Le mien semble difficile à cataloguer. Il fuit l'étiquette. Est-ce que je l'admire? Le craint? Non! Est-ce un ami? Non plus!
Il se contente d'être là et d'engranger les images d'une vie qu'il traverse toujours aux aguets. Plus comme un amateur de champignons dans un bois automnal que comme un chasseur. Le nez long et l'oeil aiguisé, avide de débusquer une chanterelle ou un beau bolet cèpe. Le sourire toujours rapide, mais du bout des lèvres. Curieux comme une pie mais plus discret qu'une fouine. Il est partout sans y paraître, à traquer le moment juste et une certaine idée de la vérité.

━━━━━━━━

Énoncé: Renvoyez sans la modifier la partie du passage comprise entre « Le mien semble » et « de la vérité. », ces deux bornes incluses.

Entrées de données enregistrées:

━━━━━━━━

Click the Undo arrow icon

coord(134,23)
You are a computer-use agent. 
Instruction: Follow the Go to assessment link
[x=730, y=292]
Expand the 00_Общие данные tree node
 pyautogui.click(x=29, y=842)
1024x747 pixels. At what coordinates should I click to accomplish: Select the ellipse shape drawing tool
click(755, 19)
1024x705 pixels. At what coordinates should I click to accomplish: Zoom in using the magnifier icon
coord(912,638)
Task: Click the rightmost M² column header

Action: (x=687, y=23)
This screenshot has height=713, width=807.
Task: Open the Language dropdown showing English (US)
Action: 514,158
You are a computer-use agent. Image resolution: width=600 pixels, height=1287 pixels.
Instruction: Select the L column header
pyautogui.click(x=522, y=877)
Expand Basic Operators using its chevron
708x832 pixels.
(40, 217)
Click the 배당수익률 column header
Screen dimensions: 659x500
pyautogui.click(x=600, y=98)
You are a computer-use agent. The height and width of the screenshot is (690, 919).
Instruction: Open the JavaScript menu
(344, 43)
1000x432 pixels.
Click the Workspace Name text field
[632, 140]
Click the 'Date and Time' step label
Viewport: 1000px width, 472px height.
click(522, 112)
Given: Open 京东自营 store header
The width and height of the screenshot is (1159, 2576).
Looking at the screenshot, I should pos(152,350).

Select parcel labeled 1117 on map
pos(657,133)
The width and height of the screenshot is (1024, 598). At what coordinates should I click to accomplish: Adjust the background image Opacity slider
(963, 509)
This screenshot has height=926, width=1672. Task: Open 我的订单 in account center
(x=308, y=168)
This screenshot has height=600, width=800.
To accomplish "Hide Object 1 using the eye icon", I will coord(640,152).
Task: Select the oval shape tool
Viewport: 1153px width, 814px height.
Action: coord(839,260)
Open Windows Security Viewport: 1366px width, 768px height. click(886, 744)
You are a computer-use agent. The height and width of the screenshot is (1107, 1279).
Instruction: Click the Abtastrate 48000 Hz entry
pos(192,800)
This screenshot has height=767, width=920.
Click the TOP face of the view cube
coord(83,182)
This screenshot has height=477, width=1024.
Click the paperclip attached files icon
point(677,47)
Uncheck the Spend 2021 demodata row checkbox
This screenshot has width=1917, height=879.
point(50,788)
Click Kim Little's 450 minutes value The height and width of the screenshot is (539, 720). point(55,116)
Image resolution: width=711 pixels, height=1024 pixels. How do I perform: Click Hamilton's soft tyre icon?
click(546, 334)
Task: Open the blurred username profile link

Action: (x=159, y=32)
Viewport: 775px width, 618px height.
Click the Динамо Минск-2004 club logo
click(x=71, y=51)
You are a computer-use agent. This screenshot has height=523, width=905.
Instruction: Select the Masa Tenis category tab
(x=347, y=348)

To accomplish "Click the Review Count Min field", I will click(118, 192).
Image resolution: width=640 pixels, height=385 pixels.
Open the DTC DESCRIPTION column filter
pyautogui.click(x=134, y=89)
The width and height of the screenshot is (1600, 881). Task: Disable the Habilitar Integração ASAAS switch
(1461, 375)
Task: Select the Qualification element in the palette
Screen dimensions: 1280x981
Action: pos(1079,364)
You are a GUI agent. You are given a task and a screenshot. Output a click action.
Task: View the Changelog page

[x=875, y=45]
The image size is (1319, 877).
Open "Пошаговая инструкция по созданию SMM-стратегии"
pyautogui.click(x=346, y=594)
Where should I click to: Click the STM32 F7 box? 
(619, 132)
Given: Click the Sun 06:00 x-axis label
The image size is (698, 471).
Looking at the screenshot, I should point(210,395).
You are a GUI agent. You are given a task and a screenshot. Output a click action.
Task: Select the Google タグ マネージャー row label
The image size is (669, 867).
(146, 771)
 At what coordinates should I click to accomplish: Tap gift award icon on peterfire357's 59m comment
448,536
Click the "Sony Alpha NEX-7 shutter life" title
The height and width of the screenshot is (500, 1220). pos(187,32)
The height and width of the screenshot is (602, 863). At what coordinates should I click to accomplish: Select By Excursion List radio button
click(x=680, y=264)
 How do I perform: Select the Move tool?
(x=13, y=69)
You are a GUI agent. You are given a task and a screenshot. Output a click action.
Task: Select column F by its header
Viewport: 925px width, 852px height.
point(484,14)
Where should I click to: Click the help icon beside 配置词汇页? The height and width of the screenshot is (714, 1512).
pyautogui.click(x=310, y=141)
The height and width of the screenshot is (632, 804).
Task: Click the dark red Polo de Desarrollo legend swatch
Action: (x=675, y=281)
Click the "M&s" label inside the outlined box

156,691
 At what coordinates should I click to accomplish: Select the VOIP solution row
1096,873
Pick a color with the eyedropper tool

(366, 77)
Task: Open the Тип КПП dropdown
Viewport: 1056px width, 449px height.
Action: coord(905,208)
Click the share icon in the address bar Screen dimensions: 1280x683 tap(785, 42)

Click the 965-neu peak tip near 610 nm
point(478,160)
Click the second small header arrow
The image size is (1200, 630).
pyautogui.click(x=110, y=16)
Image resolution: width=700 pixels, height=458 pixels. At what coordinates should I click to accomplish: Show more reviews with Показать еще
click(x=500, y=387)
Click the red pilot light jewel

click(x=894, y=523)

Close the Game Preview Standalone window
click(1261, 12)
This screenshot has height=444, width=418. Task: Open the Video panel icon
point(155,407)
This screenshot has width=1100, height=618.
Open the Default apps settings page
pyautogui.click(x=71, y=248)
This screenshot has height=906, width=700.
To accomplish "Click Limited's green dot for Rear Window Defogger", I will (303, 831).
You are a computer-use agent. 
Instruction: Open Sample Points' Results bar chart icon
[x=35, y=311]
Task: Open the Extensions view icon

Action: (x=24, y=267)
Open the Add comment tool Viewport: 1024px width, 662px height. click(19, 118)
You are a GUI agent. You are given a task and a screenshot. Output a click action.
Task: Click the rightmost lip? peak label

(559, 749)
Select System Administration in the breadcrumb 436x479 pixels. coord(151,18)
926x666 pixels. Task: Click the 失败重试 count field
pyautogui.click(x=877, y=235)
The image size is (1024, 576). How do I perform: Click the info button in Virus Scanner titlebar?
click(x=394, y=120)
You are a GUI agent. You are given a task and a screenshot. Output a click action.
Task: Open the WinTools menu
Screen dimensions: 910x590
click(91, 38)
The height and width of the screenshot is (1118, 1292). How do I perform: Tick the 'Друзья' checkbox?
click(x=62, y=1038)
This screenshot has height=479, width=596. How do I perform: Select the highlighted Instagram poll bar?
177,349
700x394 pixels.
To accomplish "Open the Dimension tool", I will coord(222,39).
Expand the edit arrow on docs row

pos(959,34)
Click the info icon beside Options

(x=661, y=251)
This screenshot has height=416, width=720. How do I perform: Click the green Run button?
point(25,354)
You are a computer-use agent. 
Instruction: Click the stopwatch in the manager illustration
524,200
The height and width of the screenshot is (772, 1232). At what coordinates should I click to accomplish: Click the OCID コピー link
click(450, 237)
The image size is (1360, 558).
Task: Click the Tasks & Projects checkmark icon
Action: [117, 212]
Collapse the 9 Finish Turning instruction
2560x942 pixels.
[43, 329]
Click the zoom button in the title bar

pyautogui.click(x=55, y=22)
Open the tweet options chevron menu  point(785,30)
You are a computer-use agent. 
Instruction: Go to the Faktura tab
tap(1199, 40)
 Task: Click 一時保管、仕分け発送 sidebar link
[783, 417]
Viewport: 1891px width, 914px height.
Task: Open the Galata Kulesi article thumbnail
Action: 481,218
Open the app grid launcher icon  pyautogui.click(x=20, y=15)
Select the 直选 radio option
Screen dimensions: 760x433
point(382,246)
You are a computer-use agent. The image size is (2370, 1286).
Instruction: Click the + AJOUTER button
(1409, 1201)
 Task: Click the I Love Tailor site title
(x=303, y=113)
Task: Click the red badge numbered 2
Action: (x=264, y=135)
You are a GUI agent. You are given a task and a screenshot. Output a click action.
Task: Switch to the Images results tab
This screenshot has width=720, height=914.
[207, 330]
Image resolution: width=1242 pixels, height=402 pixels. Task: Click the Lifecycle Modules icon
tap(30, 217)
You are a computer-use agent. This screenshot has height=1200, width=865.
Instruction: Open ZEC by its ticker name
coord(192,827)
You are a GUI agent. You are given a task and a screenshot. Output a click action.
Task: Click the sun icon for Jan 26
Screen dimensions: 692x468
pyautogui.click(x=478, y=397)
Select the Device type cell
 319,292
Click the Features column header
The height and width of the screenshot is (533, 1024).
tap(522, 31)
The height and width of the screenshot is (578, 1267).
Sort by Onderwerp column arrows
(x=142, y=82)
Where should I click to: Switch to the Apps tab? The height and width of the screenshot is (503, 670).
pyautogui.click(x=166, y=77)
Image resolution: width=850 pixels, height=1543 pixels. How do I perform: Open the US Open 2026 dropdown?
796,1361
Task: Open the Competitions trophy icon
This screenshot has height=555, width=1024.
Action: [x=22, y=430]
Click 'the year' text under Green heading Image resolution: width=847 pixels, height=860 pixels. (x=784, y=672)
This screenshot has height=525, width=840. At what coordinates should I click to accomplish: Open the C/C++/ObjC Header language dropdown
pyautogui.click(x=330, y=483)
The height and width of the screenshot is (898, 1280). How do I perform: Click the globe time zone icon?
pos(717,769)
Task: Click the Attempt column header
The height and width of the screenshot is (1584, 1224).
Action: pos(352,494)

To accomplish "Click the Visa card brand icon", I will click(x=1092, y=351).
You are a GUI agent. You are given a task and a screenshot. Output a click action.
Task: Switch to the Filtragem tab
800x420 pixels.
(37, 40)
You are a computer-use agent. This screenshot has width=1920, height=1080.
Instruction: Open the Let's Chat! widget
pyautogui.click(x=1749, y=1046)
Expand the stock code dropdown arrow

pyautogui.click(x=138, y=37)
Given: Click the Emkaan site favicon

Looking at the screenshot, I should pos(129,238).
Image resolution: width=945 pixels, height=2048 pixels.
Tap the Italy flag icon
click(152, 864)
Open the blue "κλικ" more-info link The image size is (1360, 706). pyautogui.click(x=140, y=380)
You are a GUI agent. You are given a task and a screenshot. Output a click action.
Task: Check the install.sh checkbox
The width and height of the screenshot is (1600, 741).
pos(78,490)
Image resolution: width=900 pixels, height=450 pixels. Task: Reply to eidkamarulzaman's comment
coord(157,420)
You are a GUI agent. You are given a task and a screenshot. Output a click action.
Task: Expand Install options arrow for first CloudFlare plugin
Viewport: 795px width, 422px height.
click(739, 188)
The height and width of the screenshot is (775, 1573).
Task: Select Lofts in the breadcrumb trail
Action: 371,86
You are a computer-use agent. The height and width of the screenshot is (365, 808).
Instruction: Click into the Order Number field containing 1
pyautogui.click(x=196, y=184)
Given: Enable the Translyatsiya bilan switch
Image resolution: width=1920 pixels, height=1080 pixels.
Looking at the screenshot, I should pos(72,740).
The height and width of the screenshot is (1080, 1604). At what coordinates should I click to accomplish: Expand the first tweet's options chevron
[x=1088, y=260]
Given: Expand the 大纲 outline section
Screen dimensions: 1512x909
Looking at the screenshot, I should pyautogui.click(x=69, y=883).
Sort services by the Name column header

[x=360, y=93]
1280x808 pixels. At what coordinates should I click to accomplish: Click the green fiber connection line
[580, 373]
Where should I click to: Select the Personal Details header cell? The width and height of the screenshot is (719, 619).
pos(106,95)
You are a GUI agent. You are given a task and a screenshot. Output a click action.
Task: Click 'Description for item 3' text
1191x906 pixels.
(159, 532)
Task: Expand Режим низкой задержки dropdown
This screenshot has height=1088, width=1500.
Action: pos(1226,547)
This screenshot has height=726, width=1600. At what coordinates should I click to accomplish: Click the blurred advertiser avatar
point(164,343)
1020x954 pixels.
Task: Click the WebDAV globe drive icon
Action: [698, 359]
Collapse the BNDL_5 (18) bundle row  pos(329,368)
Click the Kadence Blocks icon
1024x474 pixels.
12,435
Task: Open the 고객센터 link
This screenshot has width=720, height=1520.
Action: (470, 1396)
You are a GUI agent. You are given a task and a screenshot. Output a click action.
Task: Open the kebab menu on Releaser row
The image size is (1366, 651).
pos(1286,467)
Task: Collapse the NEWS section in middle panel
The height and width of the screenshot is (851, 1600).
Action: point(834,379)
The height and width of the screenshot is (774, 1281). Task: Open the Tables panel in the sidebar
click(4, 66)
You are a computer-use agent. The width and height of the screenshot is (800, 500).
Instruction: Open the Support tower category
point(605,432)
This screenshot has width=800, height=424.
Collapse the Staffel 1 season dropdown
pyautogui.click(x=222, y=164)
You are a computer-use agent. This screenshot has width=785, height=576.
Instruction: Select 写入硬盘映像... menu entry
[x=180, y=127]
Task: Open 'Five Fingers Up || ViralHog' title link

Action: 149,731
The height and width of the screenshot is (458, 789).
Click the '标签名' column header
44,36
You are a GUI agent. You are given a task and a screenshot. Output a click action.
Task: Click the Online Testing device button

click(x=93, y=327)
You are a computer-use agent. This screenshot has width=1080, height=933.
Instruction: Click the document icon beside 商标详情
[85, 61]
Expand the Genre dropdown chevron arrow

━━━━━━━━

Solution ci-dessous:
Le mien semble difficile à cataloguer. Il fuit l'étiquette. Est-ce que je l'admire? Le craint? Non! Est-ce un ami? Non plus!
Il se contente d'être là et d'engranger les images d'une vie qu'il traverse toujours aux aguets. Plus comme un amateur de champignons dans un bois automnal que comme un chasseur. Le nez long et l'oeil aiguisé, avide de débusquer une chanterelle ou un beau bolet cèpe. Le sourire toujours rapide, mais du bout des lèvres. Curieux comme une pie mais plus discret qu'une fouine. Il est partout sans y paraître, à traquer le moment juste et une certaine idée de la vérité.